TEXT FOR ANALYSIS:
BEGIN

How research was conducted?

  • The classification schemes work around the difficulties of assessing shape by using other measures. They collected sand from four places in 2018: the beds of the Manu and the Brahmaputra rivers, sand unearthed by an earthquake in Tripura in 2017, and sand from a metre underground in Kalpakkam, Tamil Nadu. All four were coarse-grained soil with particles 0.32-0.47 mm wide.
  • They used two instruments ; a foldscope attached to a 64MP smartphone camera and a SEM to measure three attributes: roundness (the extent to which a particle is spherical), aspect ratio (how wide it is compared to how tall it is), and circularity (the extent to which it is circular in two dimensions). In each case, they captured an image with an instrument and analysed it using a software called ImageJ.

 

Outcome:

  • They found that the foldscope-based and the SEM-based readings differed by around 5% for roundness and aspect ratio for all sands, except the Tripura sand, whose measures differed by 9%. But the circularity readings differed by 50%.
  • The researchers attribute this to the foldscope’s resolution and future studies could find a solution, including by enhancing the software.
  • The researchers found that each foldscope couldn’t be used to image more than “150-200 particles” at a time because its focusing mechanism wears out. But this was balanced by the instrument’s portability and affordability.

 

With overfishing, great seahorses bolt from Coromandel

(GS Paper 3, Environment)

Why in news?

END

PROBLEMS AND TASKS:
(a) According to the news-summary text, how many particles could each foldscope image at a time before its focusing mechanism wore out?
(b) Duplicate the portion of the news-summary text that starts with "How research was" and goes on through "software called ImageJ.".
(c) Write the next part of the news-summary text, picking up after the last line shown.

Dataset entries
BEGIN

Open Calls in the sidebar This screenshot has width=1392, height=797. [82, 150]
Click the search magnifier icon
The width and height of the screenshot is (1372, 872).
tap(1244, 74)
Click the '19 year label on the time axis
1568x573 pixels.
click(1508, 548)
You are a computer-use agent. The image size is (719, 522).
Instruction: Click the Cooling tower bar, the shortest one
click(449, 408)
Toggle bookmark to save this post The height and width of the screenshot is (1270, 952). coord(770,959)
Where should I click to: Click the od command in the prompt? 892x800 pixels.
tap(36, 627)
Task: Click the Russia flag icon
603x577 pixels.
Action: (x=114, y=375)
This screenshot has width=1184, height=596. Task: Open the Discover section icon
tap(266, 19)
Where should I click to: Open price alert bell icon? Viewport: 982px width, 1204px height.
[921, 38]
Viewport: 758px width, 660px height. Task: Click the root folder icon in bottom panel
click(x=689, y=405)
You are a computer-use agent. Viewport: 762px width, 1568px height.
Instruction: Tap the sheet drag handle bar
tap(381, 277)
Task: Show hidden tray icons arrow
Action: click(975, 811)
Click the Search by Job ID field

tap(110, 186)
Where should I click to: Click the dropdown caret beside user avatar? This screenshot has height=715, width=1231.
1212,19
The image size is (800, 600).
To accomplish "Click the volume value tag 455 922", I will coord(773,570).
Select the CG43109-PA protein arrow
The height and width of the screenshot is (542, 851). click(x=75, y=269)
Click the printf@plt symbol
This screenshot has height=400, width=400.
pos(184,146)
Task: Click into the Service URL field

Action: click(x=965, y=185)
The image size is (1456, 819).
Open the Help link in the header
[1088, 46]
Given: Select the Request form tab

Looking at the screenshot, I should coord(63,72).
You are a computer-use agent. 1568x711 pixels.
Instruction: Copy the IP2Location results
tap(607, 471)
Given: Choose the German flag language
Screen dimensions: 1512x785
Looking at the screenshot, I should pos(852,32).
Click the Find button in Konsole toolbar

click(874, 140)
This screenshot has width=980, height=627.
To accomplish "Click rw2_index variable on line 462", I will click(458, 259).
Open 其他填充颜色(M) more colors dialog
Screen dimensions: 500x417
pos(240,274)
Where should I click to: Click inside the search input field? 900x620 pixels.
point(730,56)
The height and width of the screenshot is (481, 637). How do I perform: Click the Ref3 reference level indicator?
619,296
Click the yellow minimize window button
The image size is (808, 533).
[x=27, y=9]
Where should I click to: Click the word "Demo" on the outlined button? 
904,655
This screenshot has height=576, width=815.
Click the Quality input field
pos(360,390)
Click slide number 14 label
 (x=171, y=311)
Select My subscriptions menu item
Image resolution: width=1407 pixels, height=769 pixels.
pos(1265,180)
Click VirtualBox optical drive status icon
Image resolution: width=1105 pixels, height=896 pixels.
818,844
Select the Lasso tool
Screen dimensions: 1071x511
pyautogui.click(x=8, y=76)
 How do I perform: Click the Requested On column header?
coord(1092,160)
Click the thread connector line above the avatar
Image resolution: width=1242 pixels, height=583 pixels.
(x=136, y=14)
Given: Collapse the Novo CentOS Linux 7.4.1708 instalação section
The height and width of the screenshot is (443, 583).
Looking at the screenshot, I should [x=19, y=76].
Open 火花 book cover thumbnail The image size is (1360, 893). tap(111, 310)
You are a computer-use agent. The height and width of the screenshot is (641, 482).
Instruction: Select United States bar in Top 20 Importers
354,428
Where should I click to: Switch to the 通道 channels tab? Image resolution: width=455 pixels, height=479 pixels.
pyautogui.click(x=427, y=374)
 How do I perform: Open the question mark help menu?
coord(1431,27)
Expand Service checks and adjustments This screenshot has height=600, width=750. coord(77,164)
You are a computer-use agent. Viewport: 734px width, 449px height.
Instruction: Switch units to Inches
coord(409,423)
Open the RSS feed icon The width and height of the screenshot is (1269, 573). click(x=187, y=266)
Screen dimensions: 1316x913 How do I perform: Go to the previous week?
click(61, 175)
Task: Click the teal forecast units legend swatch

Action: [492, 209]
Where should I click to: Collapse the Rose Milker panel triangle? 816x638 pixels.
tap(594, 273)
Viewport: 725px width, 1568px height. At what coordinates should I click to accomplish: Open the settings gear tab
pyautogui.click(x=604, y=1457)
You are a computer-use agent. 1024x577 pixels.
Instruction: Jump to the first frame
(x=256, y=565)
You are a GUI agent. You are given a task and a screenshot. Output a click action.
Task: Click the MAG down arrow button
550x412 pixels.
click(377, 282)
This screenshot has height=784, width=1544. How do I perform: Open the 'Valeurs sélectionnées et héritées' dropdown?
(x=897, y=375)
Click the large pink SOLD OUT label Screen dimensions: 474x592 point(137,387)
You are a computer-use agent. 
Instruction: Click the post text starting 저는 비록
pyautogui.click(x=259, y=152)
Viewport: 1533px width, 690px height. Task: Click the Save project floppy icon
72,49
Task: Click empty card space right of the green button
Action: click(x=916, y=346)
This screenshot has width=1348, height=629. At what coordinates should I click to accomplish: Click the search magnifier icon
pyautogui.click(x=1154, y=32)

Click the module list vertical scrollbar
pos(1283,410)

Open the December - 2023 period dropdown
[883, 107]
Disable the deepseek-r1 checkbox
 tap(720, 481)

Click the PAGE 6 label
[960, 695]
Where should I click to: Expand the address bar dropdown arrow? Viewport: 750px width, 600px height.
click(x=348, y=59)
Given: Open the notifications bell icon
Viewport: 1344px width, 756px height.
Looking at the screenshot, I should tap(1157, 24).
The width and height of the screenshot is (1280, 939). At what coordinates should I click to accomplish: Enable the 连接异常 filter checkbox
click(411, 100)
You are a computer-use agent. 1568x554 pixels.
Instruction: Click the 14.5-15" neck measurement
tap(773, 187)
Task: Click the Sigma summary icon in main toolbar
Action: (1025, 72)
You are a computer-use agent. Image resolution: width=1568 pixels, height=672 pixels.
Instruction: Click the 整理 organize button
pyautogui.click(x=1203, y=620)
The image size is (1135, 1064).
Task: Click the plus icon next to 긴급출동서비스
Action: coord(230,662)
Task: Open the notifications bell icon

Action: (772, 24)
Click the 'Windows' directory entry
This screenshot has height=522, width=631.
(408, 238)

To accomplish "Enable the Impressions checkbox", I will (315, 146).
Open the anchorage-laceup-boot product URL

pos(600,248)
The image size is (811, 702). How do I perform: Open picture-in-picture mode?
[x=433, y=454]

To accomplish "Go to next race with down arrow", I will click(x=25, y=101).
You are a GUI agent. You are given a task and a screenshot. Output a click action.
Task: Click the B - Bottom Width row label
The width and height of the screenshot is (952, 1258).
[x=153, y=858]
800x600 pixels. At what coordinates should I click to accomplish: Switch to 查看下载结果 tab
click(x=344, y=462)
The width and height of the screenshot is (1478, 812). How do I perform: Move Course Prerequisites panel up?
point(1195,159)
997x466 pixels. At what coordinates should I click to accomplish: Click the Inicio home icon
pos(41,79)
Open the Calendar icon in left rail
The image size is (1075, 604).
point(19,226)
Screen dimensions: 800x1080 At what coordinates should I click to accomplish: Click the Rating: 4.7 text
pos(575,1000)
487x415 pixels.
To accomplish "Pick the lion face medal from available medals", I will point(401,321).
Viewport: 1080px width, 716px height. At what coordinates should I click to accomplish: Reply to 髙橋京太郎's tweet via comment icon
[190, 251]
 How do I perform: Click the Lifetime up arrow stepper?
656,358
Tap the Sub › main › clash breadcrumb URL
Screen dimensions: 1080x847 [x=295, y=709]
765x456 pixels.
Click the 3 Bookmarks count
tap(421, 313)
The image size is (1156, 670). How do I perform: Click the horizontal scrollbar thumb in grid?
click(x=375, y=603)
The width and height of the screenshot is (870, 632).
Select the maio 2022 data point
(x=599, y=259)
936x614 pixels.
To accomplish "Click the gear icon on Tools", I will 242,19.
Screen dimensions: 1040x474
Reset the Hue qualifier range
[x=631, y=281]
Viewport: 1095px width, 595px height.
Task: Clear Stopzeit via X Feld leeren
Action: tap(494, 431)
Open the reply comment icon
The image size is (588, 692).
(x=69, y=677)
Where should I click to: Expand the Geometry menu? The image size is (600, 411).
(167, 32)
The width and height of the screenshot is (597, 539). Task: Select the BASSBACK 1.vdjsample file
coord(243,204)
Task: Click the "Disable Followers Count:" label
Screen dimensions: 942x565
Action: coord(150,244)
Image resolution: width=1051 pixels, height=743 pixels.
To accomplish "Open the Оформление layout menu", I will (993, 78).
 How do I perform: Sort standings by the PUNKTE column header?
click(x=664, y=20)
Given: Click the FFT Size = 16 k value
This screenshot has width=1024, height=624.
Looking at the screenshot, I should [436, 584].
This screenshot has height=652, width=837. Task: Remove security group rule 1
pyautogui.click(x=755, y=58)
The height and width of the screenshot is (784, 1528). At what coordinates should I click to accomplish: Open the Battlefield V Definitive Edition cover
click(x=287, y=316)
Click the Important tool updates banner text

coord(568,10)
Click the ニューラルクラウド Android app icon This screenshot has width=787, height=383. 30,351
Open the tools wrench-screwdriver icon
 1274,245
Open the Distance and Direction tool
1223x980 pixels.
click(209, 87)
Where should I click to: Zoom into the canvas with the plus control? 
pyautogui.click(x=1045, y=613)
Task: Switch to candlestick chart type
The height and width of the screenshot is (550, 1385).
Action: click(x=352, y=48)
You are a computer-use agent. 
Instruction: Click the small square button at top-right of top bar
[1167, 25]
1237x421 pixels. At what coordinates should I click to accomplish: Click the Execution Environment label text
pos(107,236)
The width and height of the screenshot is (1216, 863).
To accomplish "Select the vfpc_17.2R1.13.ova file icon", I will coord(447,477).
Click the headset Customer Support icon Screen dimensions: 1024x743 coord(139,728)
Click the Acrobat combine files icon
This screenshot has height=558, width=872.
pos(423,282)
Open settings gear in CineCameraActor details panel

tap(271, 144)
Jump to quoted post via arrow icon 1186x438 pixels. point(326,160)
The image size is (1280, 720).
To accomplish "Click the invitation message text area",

END

SET OF ANSWERS:
(a) 150-200 particles.

(b)
How research was conducted?

  • The classification schemes work around the difficulties of assessing shape by using other measures. They collected sand from four places in 2018: the beds of the Manu and the Brahmaputra rivers, sand unearthed by an earthquake in Tripura in 2017, and sand from a metre underground in Kalpakkam, Tamil Nadu. All four were coarse-grained soil with particles 0.32-0.47 mm wide.
  • They used two instruments ; a foldscope attached to a 64MP smartphone camera and a SEM to measure three attributes: roundness (the extent to which a particle is spherical), aspect ratio (how wide it is compared to how tall it is), and circularity (the extent to which it is circular in two dimensions). In each case, they captured an image with an instrument and analysed it using a software called ImageJ.

(c)
  • Extensive fishing off the Coromandel Coast could be forcing the great seahorse to migrate laboriously toward Odisha.

 

Details:

  • Fishing is less intense in the Bay of Bengal off the Odisha coastline. However, the shallow coastal ecosystem of the eastern Indian State may not be the new comfort zone for the fish with a horse-like head, according to a recent study.
  • The study was based on a specimen of a juvenile great seahorse, or Hippocampus kelloggi, caught in a ring net and collected from the Ariyapalli fish landing centre in Odisha’s Ganjam district.

 

Vulnerable species:

  • There are 46 species of seahorses reported worldwide. The coastal ecosystems of India house nine out of 12 species found in the Indo-Pacific, one of the hotspots of seahorse populations that are distributed across diverse ecosystems such as seagrass, mangroves, macroalgal beds, and coral reefs.
  • These nine species are distributed along the coasts of eight States and five Union Territories from Gujarat to Odisha, apart from Lakshadweep and the Andaman and Nicobar Islands.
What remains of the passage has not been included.